| Objective a |
Print the bar review word for word, starting with "Barely 10 minutes" and going on through "deal with that?".

| Article |
-*-

Where the overwhelming golden ambiance will make you feel like Hrithik in Mohenjo Daro
We chose to catch PV Sindhu’s historic olympic gold medal match with drinks by our side and a bunch of drunkards to make noise with us. The evening turned out to be a damp squib, and it had nothing to do with the fact that our champion lost the match that night. Read on…
India was on the brink of its second Olympic medal at Rio. What better way to catch it than on a giant projector screen in a bar, with drinks by your side and a bunch of drunk fucks to make noise with you. Sounds just perfect, right? But what were the chances of anything that night being even close to perfect?
Copa was the unfortunate destination that we chose to welcome the glorious moment, but as we already indicated, the decision turned out to be a sin(dhu). Let’s revisit the unsatisfactory experience from the start, shall we?
Barely 10 minutes inside Copa, and we were overwhelmed by the splashed golden hues that evidently surrounded us. So much so, that we began to feel like Hrithik Roshan in Mohenjo Daro. Paint the picture in your head…
Speaking of Mohenjo Daro, there’s a giant ass table inside this bar that requires you to sit on swings which look like they’ve been magically transported from the Indus Valley civilization to the fucked up civilization we live in today. What’s the deal with that?

-*-

| Objective b |
Output the lines of the listing without any change, starting with the line with "Given: Click the 3,65 area label" and going on through the line with "Given: Select the 5,44 balcony area label".

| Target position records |
-*-

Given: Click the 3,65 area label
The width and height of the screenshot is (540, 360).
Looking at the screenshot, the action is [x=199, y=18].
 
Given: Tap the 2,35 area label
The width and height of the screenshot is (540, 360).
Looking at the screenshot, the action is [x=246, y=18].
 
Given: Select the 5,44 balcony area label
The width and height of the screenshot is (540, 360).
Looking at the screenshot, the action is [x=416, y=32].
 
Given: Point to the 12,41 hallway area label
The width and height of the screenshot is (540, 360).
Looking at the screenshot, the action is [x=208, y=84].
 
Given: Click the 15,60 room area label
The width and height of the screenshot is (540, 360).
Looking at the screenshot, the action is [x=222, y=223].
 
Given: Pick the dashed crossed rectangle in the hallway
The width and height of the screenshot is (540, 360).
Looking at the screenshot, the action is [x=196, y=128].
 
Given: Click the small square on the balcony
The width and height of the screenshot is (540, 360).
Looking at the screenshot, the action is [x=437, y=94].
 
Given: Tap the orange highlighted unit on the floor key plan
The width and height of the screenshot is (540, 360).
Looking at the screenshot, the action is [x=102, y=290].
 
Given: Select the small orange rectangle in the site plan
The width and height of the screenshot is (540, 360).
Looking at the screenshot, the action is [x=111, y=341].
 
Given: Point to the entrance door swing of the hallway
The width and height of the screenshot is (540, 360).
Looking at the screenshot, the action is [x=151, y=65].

-*-

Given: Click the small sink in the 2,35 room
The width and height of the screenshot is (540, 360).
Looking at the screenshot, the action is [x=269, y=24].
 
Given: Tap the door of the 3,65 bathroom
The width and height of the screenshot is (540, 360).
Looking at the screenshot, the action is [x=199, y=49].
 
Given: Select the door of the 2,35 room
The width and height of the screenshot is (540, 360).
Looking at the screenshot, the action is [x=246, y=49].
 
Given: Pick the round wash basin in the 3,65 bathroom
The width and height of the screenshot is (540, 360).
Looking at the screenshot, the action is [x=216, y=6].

-*-

| Answer a |
Barely 10 minutes inside Copa, and we were overwhelmed by the splashed golden hues that evidently surrounded us. So much so, that we began to feel like Hrithik Roshan in Mohenjo Daro. Paint the picture in your head…
Speaking of Mohenjo Daro, there’s a giant ass table inside this bar that requires you to sit on swings which look like they’ve been magically transported from the Indus Valley civilization to the fucked up civilization we live in today. What’s the deal with that?

| Answer b |
Given: Click the 3,65 area label
The width and height of the screenshot is (540, 360).
Looking at the screenshot, the action is [x=199, y=18].
 
Given: Tap the 2,35 area label
The width and height of the screenshot is (540, 360).
Looking at the screenshot, the action is [x=246, y=18].
 
Given: Select the 5,44 balcony area label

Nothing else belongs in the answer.